WHAT IS REQUIRED: Every line in the records below that holds "will" must be identified and copied.

SUPPLIED RECORDS:
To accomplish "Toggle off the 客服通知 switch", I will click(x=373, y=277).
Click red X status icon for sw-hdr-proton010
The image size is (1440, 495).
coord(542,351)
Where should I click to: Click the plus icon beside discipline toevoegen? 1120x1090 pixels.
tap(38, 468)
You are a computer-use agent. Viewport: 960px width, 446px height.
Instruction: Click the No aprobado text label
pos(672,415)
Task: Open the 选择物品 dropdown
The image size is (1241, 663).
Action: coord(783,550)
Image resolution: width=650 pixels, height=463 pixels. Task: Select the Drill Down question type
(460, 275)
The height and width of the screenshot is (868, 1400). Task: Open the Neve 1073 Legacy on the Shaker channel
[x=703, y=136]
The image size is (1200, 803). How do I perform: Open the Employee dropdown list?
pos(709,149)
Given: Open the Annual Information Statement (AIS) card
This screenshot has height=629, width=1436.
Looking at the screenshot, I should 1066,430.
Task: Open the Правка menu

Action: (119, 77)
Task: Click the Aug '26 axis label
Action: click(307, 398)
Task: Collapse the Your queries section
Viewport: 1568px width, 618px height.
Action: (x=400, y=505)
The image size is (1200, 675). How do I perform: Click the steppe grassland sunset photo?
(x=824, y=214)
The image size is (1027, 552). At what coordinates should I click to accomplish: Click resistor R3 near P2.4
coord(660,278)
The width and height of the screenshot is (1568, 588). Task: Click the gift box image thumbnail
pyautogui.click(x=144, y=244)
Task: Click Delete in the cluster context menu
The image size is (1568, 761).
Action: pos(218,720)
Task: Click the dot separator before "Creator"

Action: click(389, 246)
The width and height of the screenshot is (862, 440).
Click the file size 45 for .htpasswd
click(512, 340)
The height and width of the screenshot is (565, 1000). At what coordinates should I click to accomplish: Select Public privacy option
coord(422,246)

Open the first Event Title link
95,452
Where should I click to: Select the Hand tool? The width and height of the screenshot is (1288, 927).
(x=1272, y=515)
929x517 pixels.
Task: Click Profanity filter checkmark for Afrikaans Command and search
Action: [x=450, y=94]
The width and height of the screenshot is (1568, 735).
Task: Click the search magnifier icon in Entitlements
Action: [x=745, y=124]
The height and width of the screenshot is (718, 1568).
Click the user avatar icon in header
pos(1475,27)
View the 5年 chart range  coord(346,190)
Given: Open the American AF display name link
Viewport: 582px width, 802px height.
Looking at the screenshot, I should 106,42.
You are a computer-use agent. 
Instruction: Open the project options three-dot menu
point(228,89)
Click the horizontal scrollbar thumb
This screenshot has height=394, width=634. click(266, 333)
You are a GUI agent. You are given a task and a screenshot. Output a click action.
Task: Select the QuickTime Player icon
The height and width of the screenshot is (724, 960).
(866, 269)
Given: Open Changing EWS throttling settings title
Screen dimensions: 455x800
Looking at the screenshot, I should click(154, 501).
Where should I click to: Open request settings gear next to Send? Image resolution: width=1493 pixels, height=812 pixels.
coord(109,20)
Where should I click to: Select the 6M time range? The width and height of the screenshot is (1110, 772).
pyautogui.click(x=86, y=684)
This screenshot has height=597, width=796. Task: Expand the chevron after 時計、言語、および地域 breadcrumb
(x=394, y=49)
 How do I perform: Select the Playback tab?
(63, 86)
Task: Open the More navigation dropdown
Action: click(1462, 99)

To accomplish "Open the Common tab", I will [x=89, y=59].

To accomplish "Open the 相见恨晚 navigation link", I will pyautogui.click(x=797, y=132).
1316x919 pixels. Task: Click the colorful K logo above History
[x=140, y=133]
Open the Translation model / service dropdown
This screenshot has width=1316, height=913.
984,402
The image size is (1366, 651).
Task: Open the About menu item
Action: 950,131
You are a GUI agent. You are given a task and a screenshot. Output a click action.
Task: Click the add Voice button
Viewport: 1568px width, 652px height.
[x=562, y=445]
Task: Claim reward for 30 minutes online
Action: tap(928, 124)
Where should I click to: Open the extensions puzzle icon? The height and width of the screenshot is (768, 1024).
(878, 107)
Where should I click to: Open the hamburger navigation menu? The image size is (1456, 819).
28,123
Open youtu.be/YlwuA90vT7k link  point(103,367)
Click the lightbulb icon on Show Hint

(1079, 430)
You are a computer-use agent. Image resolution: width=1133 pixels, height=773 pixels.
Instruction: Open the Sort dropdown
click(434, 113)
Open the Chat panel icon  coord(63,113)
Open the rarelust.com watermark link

OUTPUT BELOW:
To accomplish "Toggle off the 客服通知 switch", I will click(x=373, y=277).
To accomplish "Open the Common tab", I will [x=89, y=59].
To accomplish "Open the 相见恨晚 navigation link", I will pyautogui.click(x=797, y=132).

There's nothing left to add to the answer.